South African equestrian Victoria Scott-Legendre almost did not make it to the Tokyo Olympics, not because of a lack of talent, but money.
The Olympic organizers pay for flying in the hundreds of horses competing in the Games. But in the Games’ most expensive sport, it's up to the athletes to cough up the money for grooms, animal feed, airport accommodation and vets for the horses.
"Our sports federation and our equestrian federation can't afford to give too much to the sport like some of the other federations do, so of course it's a huge expense for us personally to get here," the 32-year-old said.
In the end, she took the reins to get to Tokyo in an unconventional way. She cut back her team to one coach and one groom and did not bring a vet.

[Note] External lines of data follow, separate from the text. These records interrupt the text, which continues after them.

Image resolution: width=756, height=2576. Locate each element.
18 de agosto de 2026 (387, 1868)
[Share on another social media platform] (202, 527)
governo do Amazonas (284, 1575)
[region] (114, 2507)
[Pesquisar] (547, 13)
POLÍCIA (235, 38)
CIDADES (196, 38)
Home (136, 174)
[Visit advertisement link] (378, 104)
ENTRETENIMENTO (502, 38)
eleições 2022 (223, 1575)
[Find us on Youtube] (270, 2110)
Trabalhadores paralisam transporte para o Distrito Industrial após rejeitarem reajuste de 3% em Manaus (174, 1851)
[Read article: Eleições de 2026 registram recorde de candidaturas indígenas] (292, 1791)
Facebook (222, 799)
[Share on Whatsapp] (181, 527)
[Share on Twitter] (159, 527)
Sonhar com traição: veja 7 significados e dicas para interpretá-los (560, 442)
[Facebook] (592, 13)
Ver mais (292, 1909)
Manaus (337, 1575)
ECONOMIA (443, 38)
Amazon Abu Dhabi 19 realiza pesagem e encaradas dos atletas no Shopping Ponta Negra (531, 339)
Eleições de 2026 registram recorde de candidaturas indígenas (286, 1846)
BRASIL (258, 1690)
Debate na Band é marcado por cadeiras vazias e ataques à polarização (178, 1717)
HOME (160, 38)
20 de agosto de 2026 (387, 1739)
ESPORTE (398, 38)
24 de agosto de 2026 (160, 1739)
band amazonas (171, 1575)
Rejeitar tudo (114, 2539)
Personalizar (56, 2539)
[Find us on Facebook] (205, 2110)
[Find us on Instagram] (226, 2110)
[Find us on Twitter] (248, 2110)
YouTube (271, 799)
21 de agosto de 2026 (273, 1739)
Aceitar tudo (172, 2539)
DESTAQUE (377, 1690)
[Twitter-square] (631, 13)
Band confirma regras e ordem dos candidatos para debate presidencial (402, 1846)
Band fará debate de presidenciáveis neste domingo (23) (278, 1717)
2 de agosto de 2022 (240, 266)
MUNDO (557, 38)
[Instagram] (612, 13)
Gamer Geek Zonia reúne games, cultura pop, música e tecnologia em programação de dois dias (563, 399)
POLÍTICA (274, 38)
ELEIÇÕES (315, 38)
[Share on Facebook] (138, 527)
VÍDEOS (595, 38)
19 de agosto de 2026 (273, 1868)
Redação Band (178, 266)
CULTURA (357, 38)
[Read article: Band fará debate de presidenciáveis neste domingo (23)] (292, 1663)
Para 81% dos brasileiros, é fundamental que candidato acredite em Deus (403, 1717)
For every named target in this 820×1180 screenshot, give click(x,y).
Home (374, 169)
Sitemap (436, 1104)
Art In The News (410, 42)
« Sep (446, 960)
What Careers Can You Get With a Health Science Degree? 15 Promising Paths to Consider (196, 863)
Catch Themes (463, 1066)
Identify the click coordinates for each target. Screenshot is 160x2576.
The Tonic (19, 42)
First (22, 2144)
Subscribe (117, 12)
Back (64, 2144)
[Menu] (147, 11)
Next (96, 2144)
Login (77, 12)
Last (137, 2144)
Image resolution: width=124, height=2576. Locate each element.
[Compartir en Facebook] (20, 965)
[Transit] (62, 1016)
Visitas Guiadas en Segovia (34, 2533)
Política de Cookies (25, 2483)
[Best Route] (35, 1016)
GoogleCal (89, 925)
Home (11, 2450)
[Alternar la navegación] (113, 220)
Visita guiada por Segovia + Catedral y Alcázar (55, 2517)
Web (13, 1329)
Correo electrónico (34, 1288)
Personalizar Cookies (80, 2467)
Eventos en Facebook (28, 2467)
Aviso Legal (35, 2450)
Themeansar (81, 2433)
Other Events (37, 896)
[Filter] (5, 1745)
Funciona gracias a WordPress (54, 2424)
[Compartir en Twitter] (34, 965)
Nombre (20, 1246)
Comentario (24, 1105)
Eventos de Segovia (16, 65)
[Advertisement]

She also resorted to crowdfunding.
"We were really, really stressed about it and someone proposed to us to do a GoFundMe,” Scott-Legendre said. “We proposed 8,000 euros ($9,455) and we actually got there with worldwide support."
Equestrian sports are known for their high-society adherents, such as Queen Elizabeth's daughter Anne who competed for Britain at the 1976 Montreal Games. This year's Olympic competitors include Jessica Springsteen, singer Bruce Springsteen's daughter, who is representing the United States in show jumping.
Two horses of the Swedish team, who are also show jumping medals contenders, are owned by Charlotte Söderström, daughter of Stefan Persson, billionaire shareholder of fashion chain H&M.
Others, like British dressage superstar Charlotte Dujardin, have worked their way up from stable hand to become well-paid top athletes. But it can be a financial struggle.
The German Olympic committee for equestrian sports trains young riders so they can support themselves financially within five years. Julia Krajewski, the first woman to win individual eventing gold at the Tokyo Games, benefited from this program.
Riders typically do not own their horses, which may sell for five figures or higher depending on their level of training.
Many riders teach horse riding and train other people's animals and rely on prize money to help with the thousands of dollars for horse and equipment transport and accommodation.
"Most of the time we don't recover our expenses just to enter (an) event. So we rely on sponsors or owners. And being a smaller nation I really battle to get both of those," Scott-Legendre said.
For some, a lucrative day job is the answer. Argentinian show jumper Jose Maria Larocca is a top oil trader at global commodities giant Trafigura and owns three of the four horses his country is competing with in Tokyo.
"I need the job to be able to help me support my sport. Argentina is a little bit removed from the center of the sport that is in Europe, it's not so easy to get horses and it would be a bit harder [without my job]," he said.